■ **INFORMATION PROVIDED**:

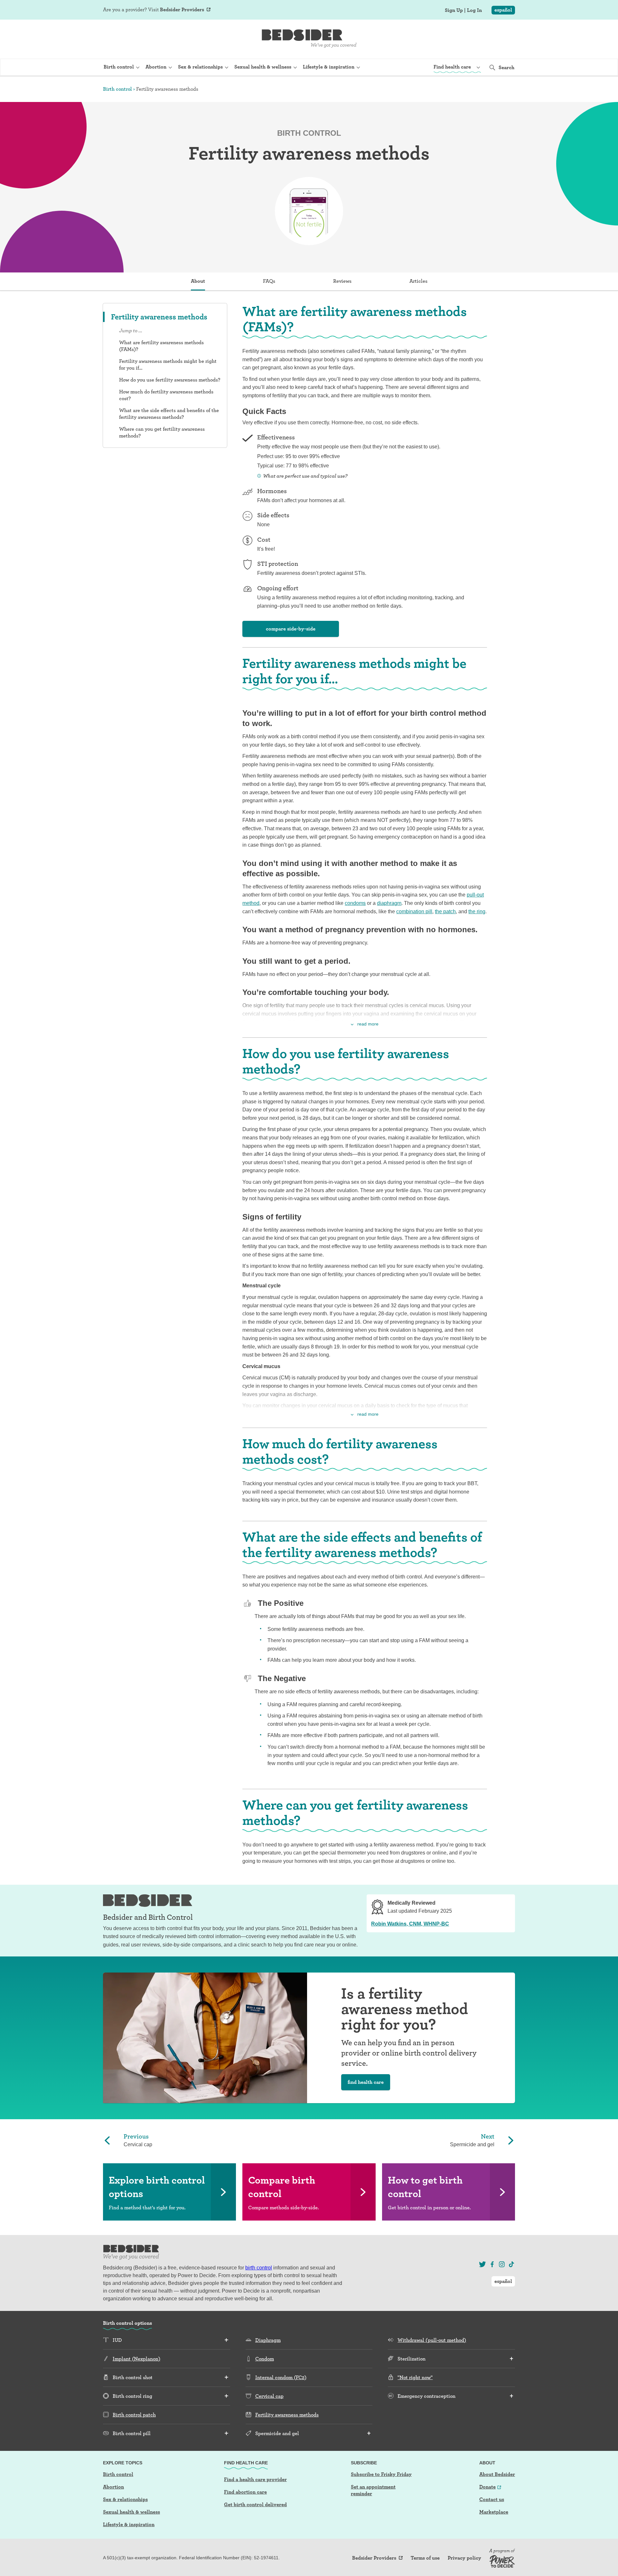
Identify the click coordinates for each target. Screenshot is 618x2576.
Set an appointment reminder (373, 2490)
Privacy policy (464, 2558)
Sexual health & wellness (131, 2512)
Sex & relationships (125, 2499)
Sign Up (454, 10)
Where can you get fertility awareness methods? (162, 432)
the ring (476, 911)
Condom (264, 2359)
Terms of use (425, 2558)
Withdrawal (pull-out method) (432, 2340)
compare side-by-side (290, 629)
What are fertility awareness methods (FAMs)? (161, 345)
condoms (355, 903)
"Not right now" (415, 2377)
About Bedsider (497, 2474)
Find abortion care (245, 2492)
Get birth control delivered (255, 2504)
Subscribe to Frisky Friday (381, 2474)
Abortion (113, 2487)
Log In (474, 10)
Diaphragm (268, 2340)
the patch (445, 911)
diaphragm (389, 903)
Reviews (342, 281)
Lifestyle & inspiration (128, 2524)
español (503, 10)
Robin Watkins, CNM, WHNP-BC (410, 1924)
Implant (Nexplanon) (136, 2359)
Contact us (491, 2499)
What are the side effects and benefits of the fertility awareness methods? (169, 413)
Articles (418, 281)
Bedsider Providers (182, 9)
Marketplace (493, 2512)
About (198, 281)
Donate (487, 2487)
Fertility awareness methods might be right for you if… (168, 364)
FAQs (269, 281)
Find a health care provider (255, 2479)
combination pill (414, 911)
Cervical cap (269, 2396)
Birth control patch (134, 2415)
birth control (258, 2267)
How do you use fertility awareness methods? (169, 380)
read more (368, 1023)
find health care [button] (366, 2082)
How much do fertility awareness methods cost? (166, 395)
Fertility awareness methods (287, 2415)
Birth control (117, 89)
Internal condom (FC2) (280, 2377)
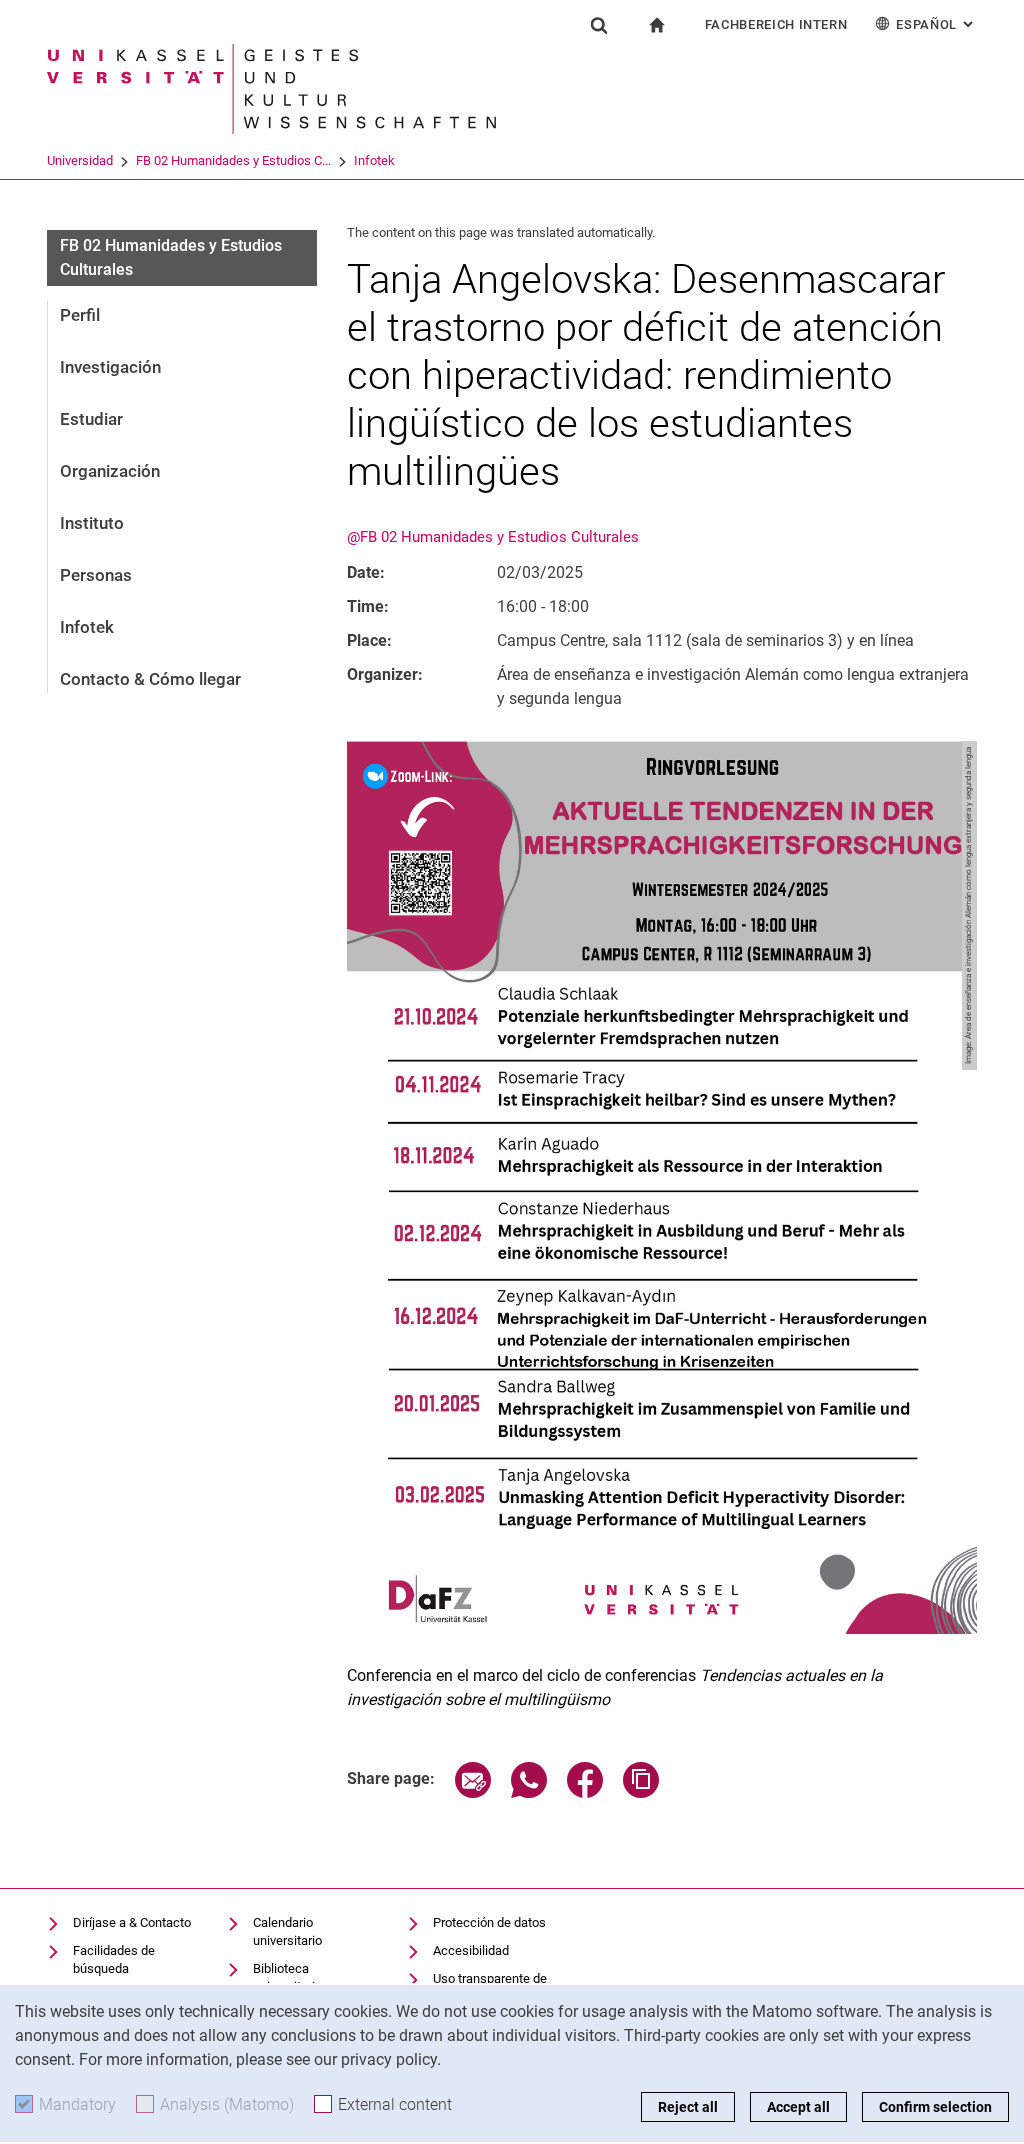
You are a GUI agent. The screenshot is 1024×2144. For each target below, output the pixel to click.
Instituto (92, 523)
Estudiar (91, 419)
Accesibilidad (471, 1950)
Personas (96, 575)
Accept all (798, 2107)
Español (936, 24)
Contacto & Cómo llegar (150, 679)
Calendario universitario (287, 1931)
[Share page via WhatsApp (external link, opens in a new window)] (529, 1792)
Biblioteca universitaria (287, 1977)
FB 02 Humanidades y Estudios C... (233, 160)
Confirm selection (935, 2107)
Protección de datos (489, 1922)
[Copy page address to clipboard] (641, 1792)
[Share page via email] (473, 1792)
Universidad (80, 160)
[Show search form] (599, 25)
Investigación (110, 367)
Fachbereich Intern (776, 24)
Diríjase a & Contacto (132, 1922)
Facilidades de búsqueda (114, 1959)
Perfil (80, 315)
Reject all (688, 2107)
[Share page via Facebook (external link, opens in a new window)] (585, 1792)
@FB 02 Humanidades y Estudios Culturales (493, 537)
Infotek (374, 160)
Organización (110, 471)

■ **INSTRUCTIONS FOR THE TASK**:
What is needed is an exact transcription of every entry, minus the pictures.

■ **SOLUTION**:
Identify the click coordinates for each target. Screenshot is 618x2576.
Set an appointment reminder (373, 2490)
Privacy policy (464, 2558)
Sexual health & wellness (131, 2512)
Sex & relationships (125, 2499)
Sign Up (454, 10)
Where can you get fertility awareness methods? (162, 432)
the ring (476, 911)
Condom (264, 2359)
Terms of use (425, 2558)
Withdrawal (pull-out method) (432, 2340)
compare side-by-side (290, 629)
What are fertility awareness methods (FAMs)? (161, 345)
condoms (355, 903)
"Not right now" (415, 2377)
About Bedsider (497, 2474)
Find abortion care (245, 2492)
Get birth control delivered (255, 2504)
Subscribe to Frisky Friday (381, 2474)
Abortion (113, 2487)
Log In (474, 10)
Diaphragm (268, 2340)
the patch (445, 911)
diaphragm (389, 903)
Reviews (342, 281)
Lifestyle & inspiration (128, 2524)
español (503, 10)
Robin Watkins, CNM, WHNP-BC (410, 1924)
Implant (Nexplanon) (136, 2359)
Contact us (491, 2499)
What are the side effects and benefits of the fertility awareness methods? (169, 413)
Articles (418, 281)
Bedsider Providers (182, 9)
Marketplace (493, 2512)
About (198, 281)
Donate (487, 2487)
Fertility awareness methods might be right for you if… (168, 364)
FAQs (269, 281)
Find a health care provider (255, 2479)
combination pill (414, 911)
Cervical cap (269, 2396)
Birth control patch (134, 2415)
birth control (258, 2267)
How do you use fertility awareness methods? (169, 380)
read more (368, 1023)
find health care [button] (366, 2082)
How much do fertility awareness methods cost? (166, 395)
Fertility awareness methods (287, 2415)
Birth control (117, 89)
Internal condom (FC2) (280, 2377)
You are a GUI agent. The screenshot is 1024×2144. For each target below, output the pixel to click.
Instituto (92, 523)
Estudiar (91, 419)
Accesibilidad (471, 1950)
Personas (96, 575)
Accept all (798, 2107)
Español (936, 24)
Contacto & Cómo llegar (150, 679)
Calendario universitario (287, 1931)
[Share page via WhatsApp (external link, opens in a new window)] (529, 1792)
Biblioteca universitaria (287, 1977)
FB 02 Humanidades y Estudios C... (233, 160)
Confirm selection (935, 2107)
Protección de datos (489, 1922)
[Copy page address to clipboard] (641, 1792)
[Share page via email] (473, 1792)
Universidad (80, 160)
[Show search form] (599, 25)
Investigación (110, 367)
Fachbereich Intern (776, 24)
Diríjase a & Contacto (132, 1922)
Facilidades de búsqueda (114, 1959)
Perfil (80, 315)
Reject all (688, 2107)
[Share page via Facebook (external link, opens in a new window)] (585, 1792)
@FB 02 Humanidades y Estudios Culturales (493, 537)
Infotek (374, 160)
Organización (110, 471)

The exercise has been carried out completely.